_Stated task:_ Copy out every one of these entries line for line, changing nothing.

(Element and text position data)

++++

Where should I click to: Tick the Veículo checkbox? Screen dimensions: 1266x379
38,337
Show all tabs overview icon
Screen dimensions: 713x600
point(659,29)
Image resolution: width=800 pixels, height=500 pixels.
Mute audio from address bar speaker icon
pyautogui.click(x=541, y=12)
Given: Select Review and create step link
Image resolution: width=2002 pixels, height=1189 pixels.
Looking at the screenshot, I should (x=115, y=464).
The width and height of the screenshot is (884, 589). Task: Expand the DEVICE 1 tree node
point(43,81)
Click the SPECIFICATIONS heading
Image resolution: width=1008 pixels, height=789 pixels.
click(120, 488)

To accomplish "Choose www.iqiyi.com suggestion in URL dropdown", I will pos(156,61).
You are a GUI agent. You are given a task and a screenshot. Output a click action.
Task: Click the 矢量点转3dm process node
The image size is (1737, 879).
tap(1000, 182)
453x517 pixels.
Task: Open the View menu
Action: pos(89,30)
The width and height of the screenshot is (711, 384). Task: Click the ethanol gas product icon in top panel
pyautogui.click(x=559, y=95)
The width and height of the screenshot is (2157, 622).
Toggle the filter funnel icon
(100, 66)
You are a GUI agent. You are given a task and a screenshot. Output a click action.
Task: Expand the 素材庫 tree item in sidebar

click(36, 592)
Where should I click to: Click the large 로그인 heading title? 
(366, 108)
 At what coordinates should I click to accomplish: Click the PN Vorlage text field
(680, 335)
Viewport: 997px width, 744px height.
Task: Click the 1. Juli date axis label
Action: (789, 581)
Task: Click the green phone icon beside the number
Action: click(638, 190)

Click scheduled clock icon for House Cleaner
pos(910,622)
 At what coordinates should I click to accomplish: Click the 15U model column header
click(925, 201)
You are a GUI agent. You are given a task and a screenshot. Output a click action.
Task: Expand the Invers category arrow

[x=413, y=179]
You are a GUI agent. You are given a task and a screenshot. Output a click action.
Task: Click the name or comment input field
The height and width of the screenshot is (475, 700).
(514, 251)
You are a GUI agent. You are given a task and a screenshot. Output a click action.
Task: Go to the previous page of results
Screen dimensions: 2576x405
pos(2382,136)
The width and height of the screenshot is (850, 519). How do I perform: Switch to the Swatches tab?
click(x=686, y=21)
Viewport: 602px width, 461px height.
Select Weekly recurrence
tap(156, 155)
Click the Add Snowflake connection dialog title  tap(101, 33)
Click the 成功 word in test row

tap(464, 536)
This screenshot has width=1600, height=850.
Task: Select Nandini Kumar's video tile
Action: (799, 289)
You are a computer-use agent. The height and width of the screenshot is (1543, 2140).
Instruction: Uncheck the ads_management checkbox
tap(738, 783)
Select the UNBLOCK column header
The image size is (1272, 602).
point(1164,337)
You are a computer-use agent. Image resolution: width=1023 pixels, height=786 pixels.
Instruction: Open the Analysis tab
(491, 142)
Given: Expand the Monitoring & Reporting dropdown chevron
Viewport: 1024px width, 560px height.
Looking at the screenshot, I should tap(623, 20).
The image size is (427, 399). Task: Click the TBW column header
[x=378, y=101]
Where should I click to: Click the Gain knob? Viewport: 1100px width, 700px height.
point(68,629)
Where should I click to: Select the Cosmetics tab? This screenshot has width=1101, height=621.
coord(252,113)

++++

_Solution:_
Where should I click to: Tick the Veículo checkbox? Screen dimensions: 1266x379
38,337
Show all tabs overview icon
Screen dimensions: 713x600
point(659,29)
Image resolution: width=800 pixels, height=500 pixels.
Mute audio from address bar speaker icon
pyautogui.click(x=541, y=12)
Given: Select Review and create step link
Image resolution: width=2002 pixels, height=1189 pixels.
Looking at the screenshot, I should (x=115, y=464).
The width and height of the screenshot is (884, 589). Task: Expand the DEVICE 1 tree node
point(43,81)
Click the SPECIFICATIONS heading
Image resolution: width=1008 pixels, height=789 pixels.
click(120, 488)

To accomplish "Choose www.iqiyi.com suggestion in URL dropdown", I will pos(156,61).
You are a GUI agent. You are given a task and a screenshot. Output a click action.
Task: Click the 矢量点转3dm process node
The image size is (1737, 879).
tap(1000, 182)
453x517 pixels.
Task: Open the View menu
Action: pos(89,30)
The width and height of the screenshot is (711, 384). Task: Click the ethanol gas product icon in top panel
pyautogui.click(x=559, y=95)
The width and height of the screenshot is (2157, 622).
Toggle the filter funnel icon
(100, 66)
You are a GUI agent. You are given a task and a screenshot. Output a click action.
Task: Expand the 素材庫 tree item in sidebar

click(36, 592)
Where should I click to: Click the large 로그인 heading title? 
(366, 108)
 At what coordinates should I click to accomplish: Click the PN Vorlage text field
(680, 335)
Viewport: 997px width, 744px height.
Task: Click the 1. Juli date axis label
Action: (789, 581)
Task: Click the green phone icon beside the number
Action: click(638, 190)

Click scheduled clock icon for House Cleaner
pos(910,622)
 At what coordinates should I click to accomplish: Click the 15U model column header
click(925, 201)
You are a GUI agent. You are given a task and a screenshot. Output a click action.
Task: Expand the Invers category arrow

[x=413, y=179]
You are a GUI agent. You are given a task and a screenshot. Output a click action.
Task: Click the name or comment input field
The height and width of the screenshot is (475, 700).
(514, 251)
You are a GUI agent. You are given a task and a screenshot. Output a click action.
Task: Go to the previous page of results
Screen dimensions: 2576x405
pos(2382,136)
The width and height of the screenshot is (850, 519). How do I perform: Switch to the Swatches tab?
click(x=686, y=21)
Viewport: 602px width, 461px height.
Select Weekly recurrence
tap(156, 155)
Click the Add Snowflake connection dialog title  tap(101, 33)
Click the 成功 word in test row

tap(464, 536)
This screenshot has width=1600, height=850.
Task: Select Nandini Kumar's video tile
Action: (799, 289)
You are a computer-use agent. The height and width of the screenshot is (1543, 2140).
Instruction: Uncheck the ads_management checkbox
tap(738, 783)
Select the UNBLOCK column header
The image size is (1272, 602).
point(1164,337)
You are a computer-use agent. Image resolution: width=1023 pixels, height=786 pixels.
Instruction: Open the Analysis tab
(491, 142)
Given: Expand the Monitoring & Reporting dropdown chevron
Viewport: 1024px width, 560px height.
Looking at the screenshot, I should tap(623, 20).
The image size is (427, 399). Task: Click the TBW column header
[x=378, y=101]
Where should I click to: Click the Gain knob? Viewport: 1100px width, 700px height.
point(68,629)
Where should I click to: Select the Cosmetics tab? This screenshot has width=1101, height=621.
coord(252,113)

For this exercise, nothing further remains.